I am trying to tidy the string variable to output without any extra spacing and be formatted properly into excel.

For example the code will read this text as into one string variable:

15x 4. Individual Items
Of Products - requirements
1x 2. Service Requests
5x 1. Categories of
Machines, Products etc…

So what is happening above is the extra spacing in particular after the first and second last line where it should all be in one line and I’m looking the output to show this way:
15x 4. Individual Items Of Products - requirements
1x 2. Service Requests
5x 1. Categories of Machines, Products etc…

I have attempted using -
string.join(" “,VariableExample.Split({Environment.NewLine,vbcrlf,vblf,” ",vbtab,vbcr,vbNewLine},StringSplitOptions.RemoveEmptyEntries))

Regex.Replace(VariableExample, “\t|\n|\r”, " ")

The attempted tasks concatenates all the strings together not separating into how I want the output to be. Any advice?

Hi @ciaramkm

There is string method Trim which removes extra space from both the ends of a string.

yourString.Trim

But it will not work in your case.
May I know the source of your Text. Are you extracting from PDF?

Hi, yes that option won’t work but yes you are correct the source of my text is extracted from PDF

@ciaramkm

Are you using Read PDF Text Activity.
If yes, then try to write the output in a text file using Write Text File Activity and if possible share it with us.
Analyse the text file to make proper regex to extract the required information in correct format
Ther is one option in Read PDF Text Activity which is Preserve Format. Try both ways by settubg it to True and then analyze the text and setting it to False also

Try one thing

Regex.Split(inputString, "\r\n(?=\d)")

Hi,

If your line always starts with number, the following might work.

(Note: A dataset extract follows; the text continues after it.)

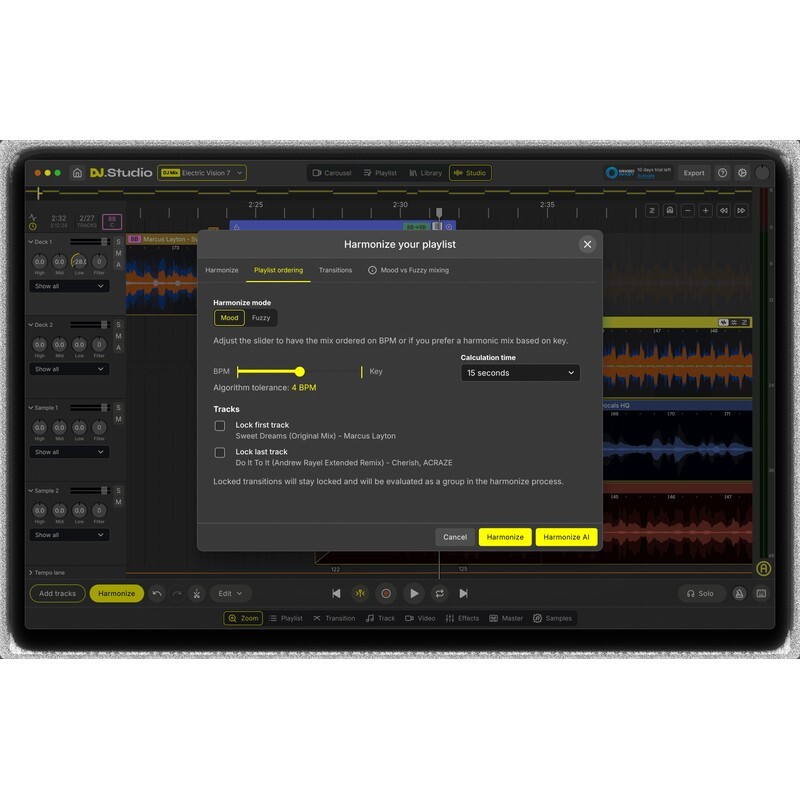Switch to the Transitions tab
The width and height of the screenshot is (800, 800).
coord(335,269)
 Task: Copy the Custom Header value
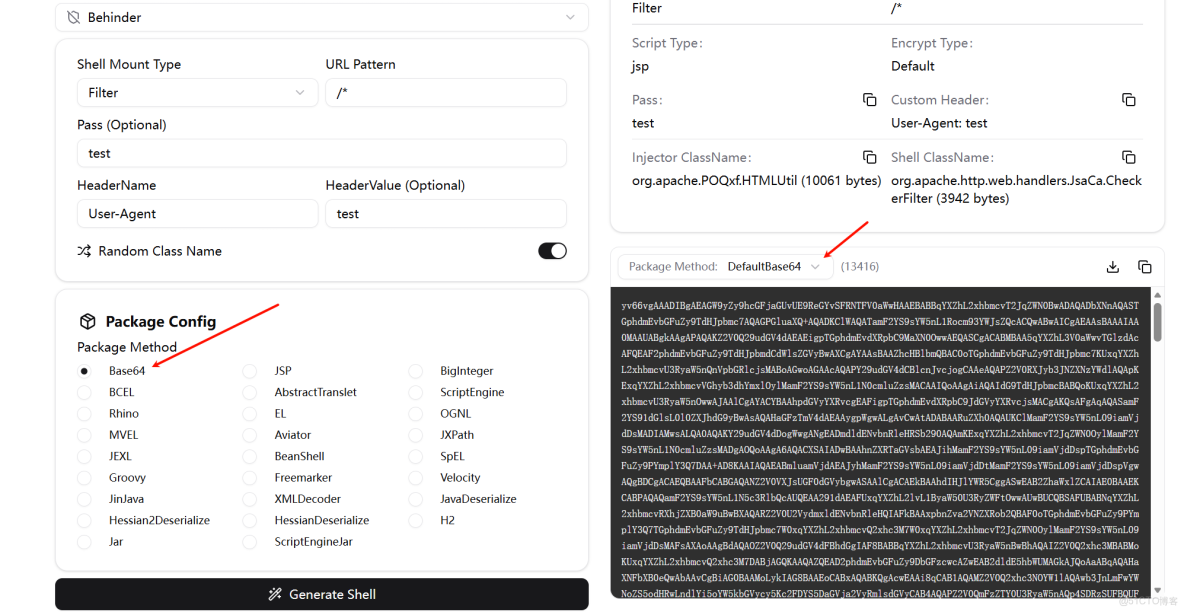[1128, 100]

System.Text.RegularExpressions.Regex.Replace(yourString,"\r?\n(?=\D)"," ")

Regards,

The split part is not allowing it to pass as the variable type is a string not string

@ciaramkm

Can you share the screenshot of your workflow or the pdf

Hi @ciaramkm ,

Use below expression .
image

Output:

Hi, thanks for the suggestion - I see it’s all concatenated into one line but actually looking for the lines to be separated in a new line like in this format

15x 4. Individual Items Of Products - requirements
1x 2. Service Requests
5x 1. Categories of Machines, Products etc…

Hi yes - included is a screenshot of an example where I read it as PDF activity and use a string variable. The box bullets are not included in the output as I replace these.